Еще в начале первого курса со мной случился неприятный казус. Я относился к юнкерам «юнкерского курса» без всякой предвзятости и имел среди них немало друзей. Совершенно неожиданно друзья эти стали избегать меня, а юнкерское начальство (первый год все оно было юнкерского курса) стало преследовать меня наказаниями и своей властью, что в отношении других не практиковалось, и докладом дежурному офицеру. За что – мы не могли понять – ни я, ни мои товарищи. Наконец один из моих приятелей (юнкерского курса) по секрету объяснил мне, что юнкерское начальство нашей роты (1-й) сговорилось наказать меня за оскорбление, нанесенное всему юнкерскому курсу: я будто бы во время вечерней подготовки в классах, когда в наше отделение зашел один из юнкеров «юнкерских курсов», сказал:
– Терпеть не могу, когда к нам заходят эти шморгонцы…[10]10
Оскорбительная кличка.
[Закрыть]
Юнкер этот обознался: такой инцидент действительно имел место, но сказал эту фразу не я, а юнкер 2-й роты Силин. Силин, очень порядочный человек – пошел тотчас же в 1-ю роту и заявил фельдфебелю, что произнес эту фразу он. После этого преследования сразу прекратились, отношения с приятелями возобновились, но мой кондюит был безнадежно погублен: до конца года я оставался во 2-м разряде по поведению и, несмотря на хорошие баллы, не был произведен в училищные унтер-офицеры.

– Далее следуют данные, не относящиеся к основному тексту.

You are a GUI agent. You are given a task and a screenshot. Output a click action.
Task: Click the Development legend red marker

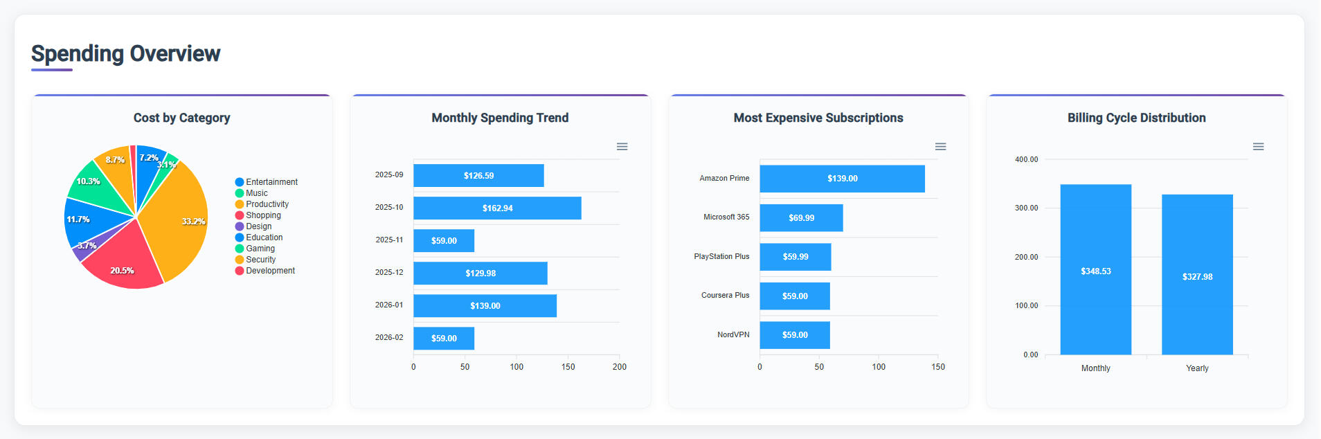[240, 271]
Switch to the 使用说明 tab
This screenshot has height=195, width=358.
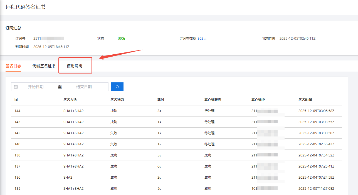click(75, 66)
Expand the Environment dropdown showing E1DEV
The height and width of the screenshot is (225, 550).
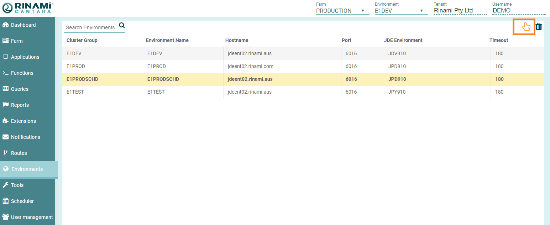401,11
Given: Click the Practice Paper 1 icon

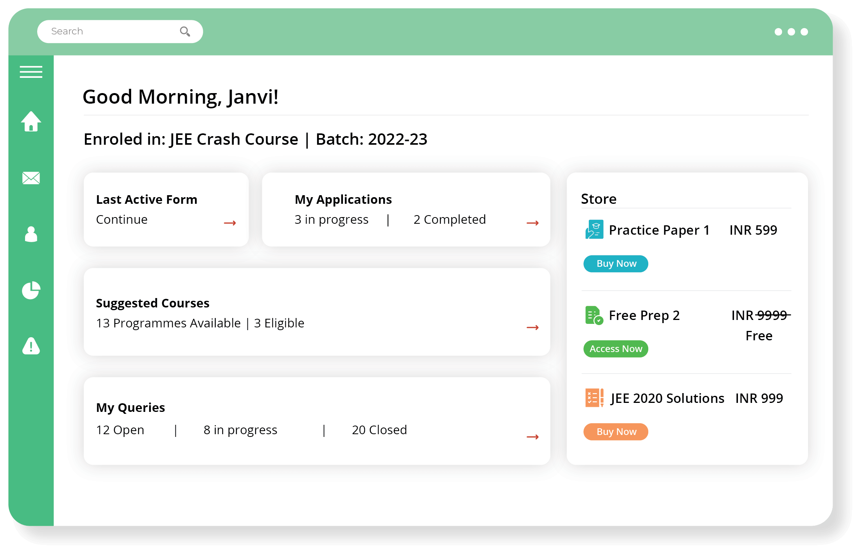Looking at the screenshot, I should pos(594,230).
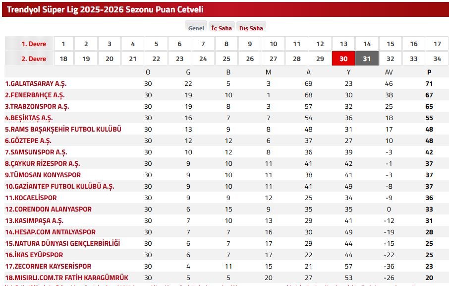Click Çaykur Rizespor A.Ş. link

[42, 163]

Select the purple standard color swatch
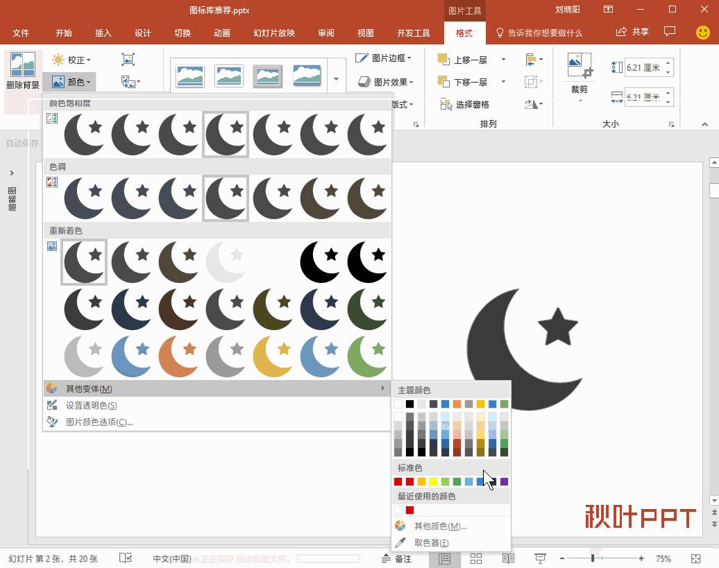pos(504,481)
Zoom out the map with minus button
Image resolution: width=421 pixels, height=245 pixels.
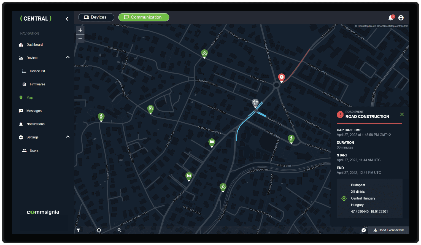click(80, 39)
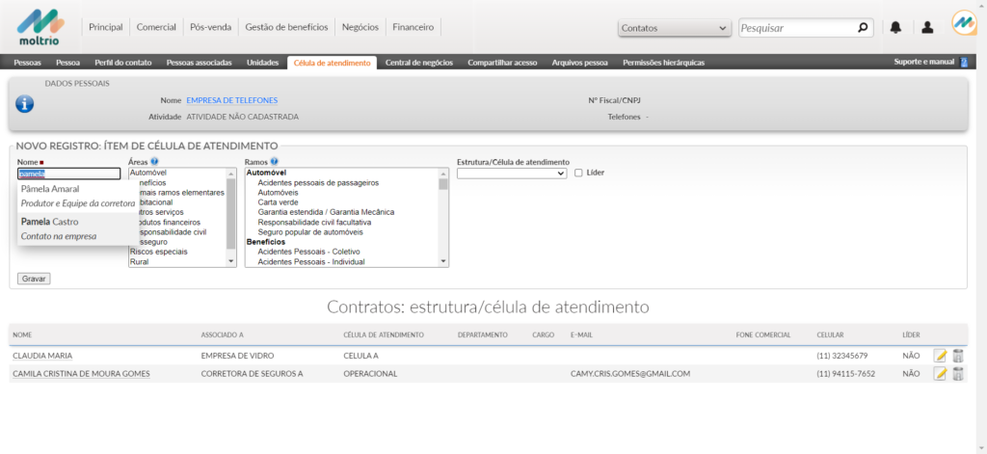This screenshot has width=987, height=454.
Task: Edit CAMILA CRISTINA DE MOURA GOMES row
Action: [x=941, y=374]
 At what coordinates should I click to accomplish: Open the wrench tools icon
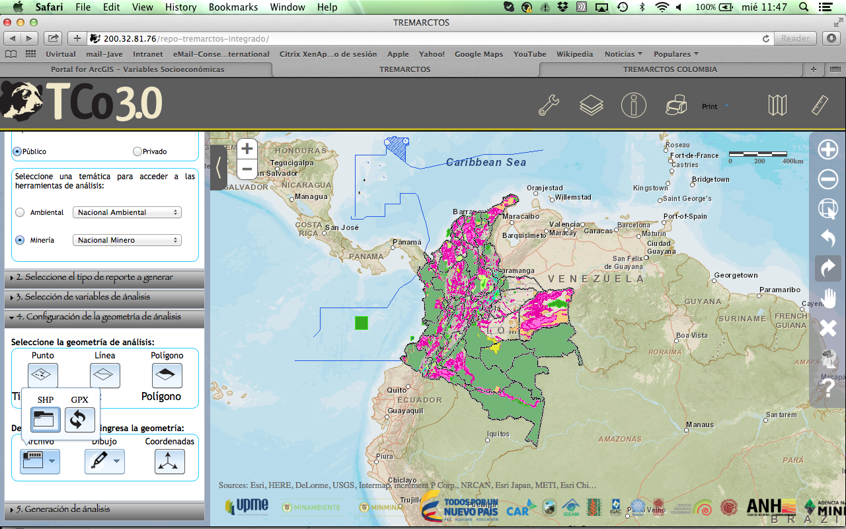tap(549, 106)
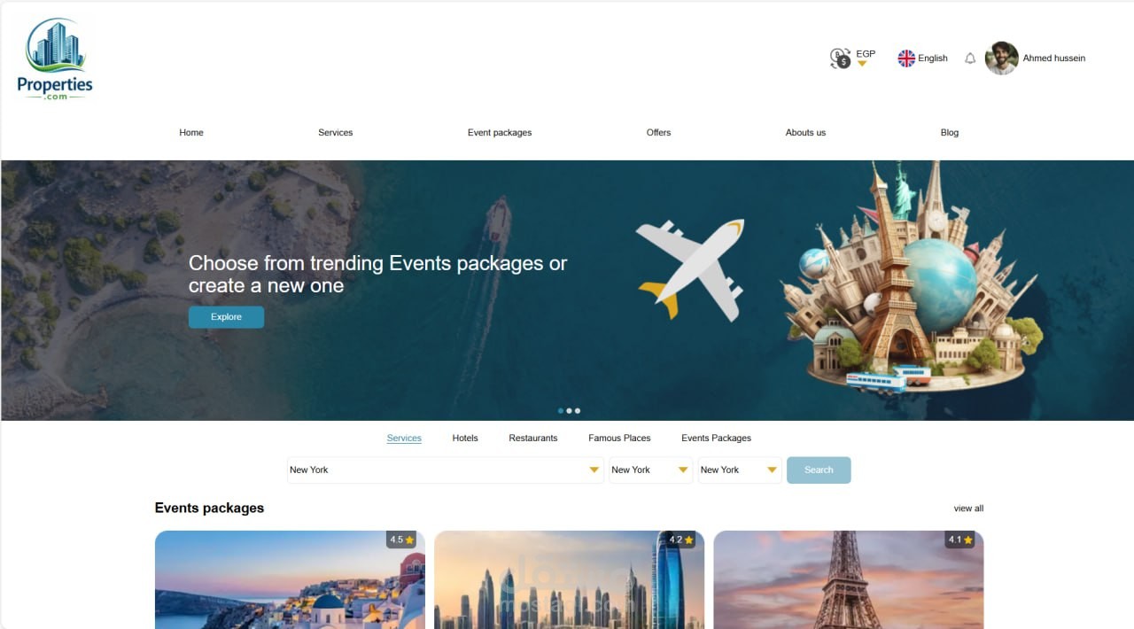Click Ahmed hussein profile avatar
1134x629 pixels.
[1002, 58]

Прошел второй год – без взысканий и с выпускным баллом 10,4. Меня произвели наконец, и, таким образом, хорошая вакансия была обеспечена.
На юнкерской бирже вакансии котировались в такой последовательности: гвардия (1 вакансия), полевая артиллерия (5–6 вакансий), инженерные войска (5–6 вакансий), остальные пехотные. Наш фельдфебель взял единственную вакансию в гвардию. В позднейших выпусках их было больше. Но гвардейские вакансии не общедоступны. Хотя такого закона не существовало, но по традиции в гвардию допускались лишь потомственные дворяне. На этой почве выходили большие недоразумения, когда не предупрежденные о таких порядках юнкера – не дворянского сословия брали гвардейские вакансии. Выходили иногда громкие истории, доходившие до государя, но и он не мог или не хотел нарушить традицию: молодые офицеры, претерпев моральный урон, удалялись из гвардейских полков и получали другие назначения.
Я взял вакансию во 2-ю Артиллерийскую бригаду, квартировавшую в городе Беле Седлецкой губернии, которая впоследствии, по Рижскому договору 1920-го года, перешла к Польше.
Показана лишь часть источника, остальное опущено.